請求項3記載の発明は、上記絶対舵角検出手段は、上記中立位置検出手段によって上記ステアリング機構の中立位置が検出された時に上記モータ回転角検出手段によって検出されている回転角を基準回転角として、この基準回転角からの上記電動モータの回転角の変化量に基づいて、上記ステアリング機構の絶対舵角を算出するものであることを特徴とする請求項1または2に記載の電動パワーステアリング装置である。
【0013】
電動モータの発生トルクをステアリング機構に伝達して操舵補助を達成する構成では、電動モータの回転角とステアリング機構の舵角(相対舵角)とが対応している。たとえば、電動モータの回転が一定の減速比で減速されてステアリング機構に伝達される場合、電動モータの回転角とステアリング機構の舵角との間には、
モータ回転角×(1/減速比)=ステアリング機構の舵角
の関係が成立する。

**作業内容 1:** 電動パワーステアリング装置についての本文抜粋にある「電動モータの発生トルクをステアリング機構に伝達して操舵補助を達成する構成では、電動モータの回転角とステアリング機構の舵角(相対舵角)とが対応している。」という一文を英語に訳してください。
**作業内容 2:** 電動パワーステアリング装置についての本文抜粋を、最後の文の後から書き継いでください。

**生データ:**

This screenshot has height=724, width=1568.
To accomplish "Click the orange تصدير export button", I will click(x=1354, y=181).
--
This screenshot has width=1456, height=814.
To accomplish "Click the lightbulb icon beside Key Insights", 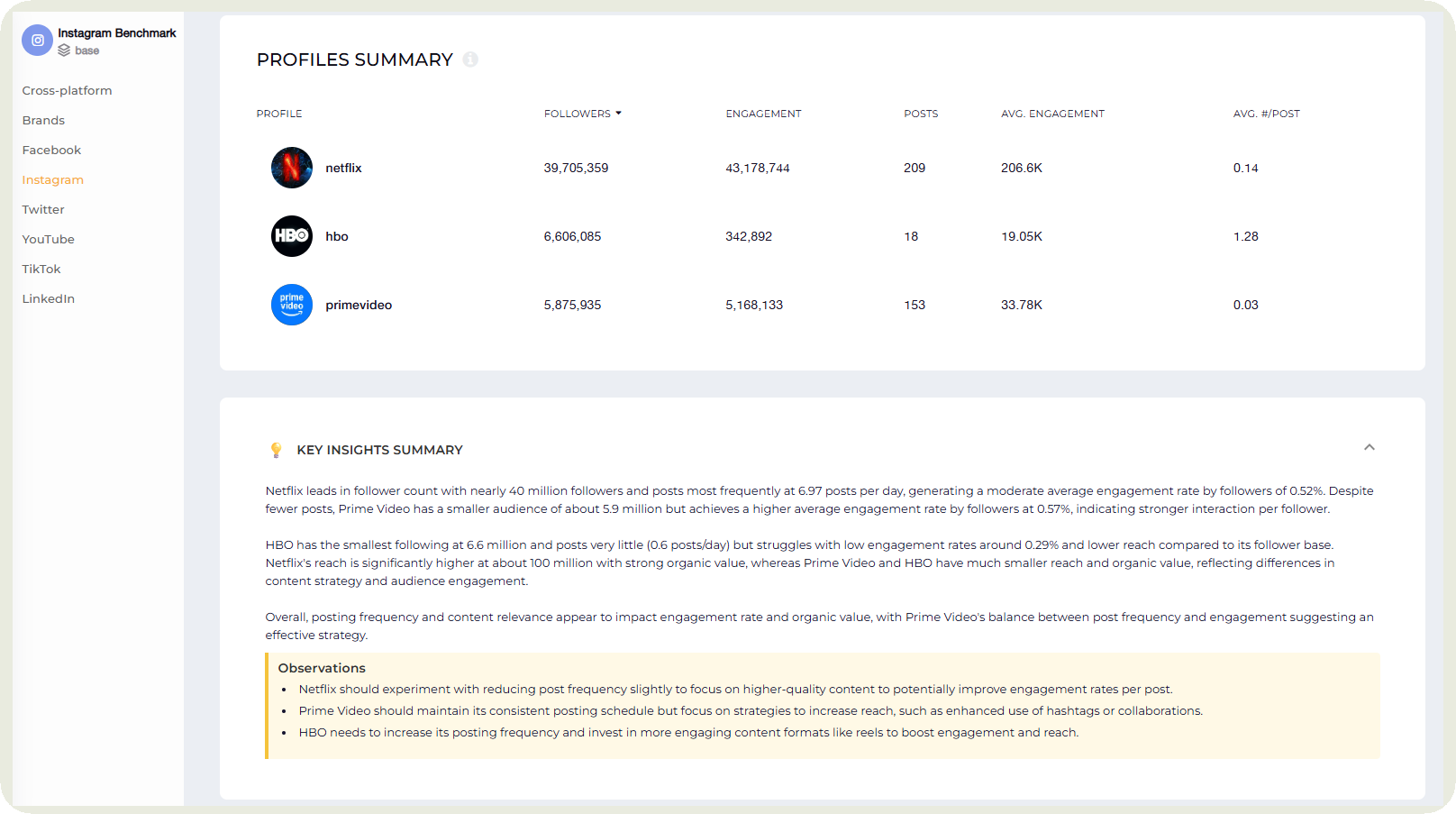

**結果 1:** In a configuration in which steering assistance is achieved by transmitting the torque generated by the electric motor to the steering mechanism, the rotation angle of the electric motor corresponds to the steering angle (relative steering angle) of the steering mechanism.

**結果 2:**
【0014】
したがって、請求項3に記載のように、ステアリング機構の絶対舵角は、ステアリング機構が中立位置にある時の電動モータの回転角を基準回転角として、この基準回転角からの電動モータの回転角変化量に基づいて算出することができる。
【0015】
請求項4記載の発明は、操作部材の操作に応じて電動モータを制御し、この電動モータからの発生トルクをステアリング機構に与えて操舵補助する電動パワーステアリング装置であって、上記ステアリング機構の舵角変化に応じた検出信号を出力する舵角変化検出手段(23,211;24)と、車両の車輪の回転速度に基づいて、上記ステアリング機構の中立位置を検出する中立位置検出手段(212;217)と、この中立位置検出手段によって検出された中立位置および上記舵角変化検出手段から出力される検出信号に基づいて、上記ステアリング機構の絶対舵角を検出する絶対舵角検出手段(212;217)と、上記操作部材に加えられた操舵トルクを検出する操舵トルク検出手段(22)とを含み、上記中立位置検出手段は、車両の左右車輪の回転速度が零よりも大きく、かつ、その左右車輪の回転速度がほぼ同じであり、さらに、上記操舵トルク検出手段によって検出される操舵トルクがほぼ零である時の上記ステアリング機構の舵角を中立位置として検出するものであることを特徴とする電動パワーステアリング装置である。
【0016】
この発明によれば、高価な絶対舵角センサを用いずに、ステアリング機構の絶対舵角を検出することができる。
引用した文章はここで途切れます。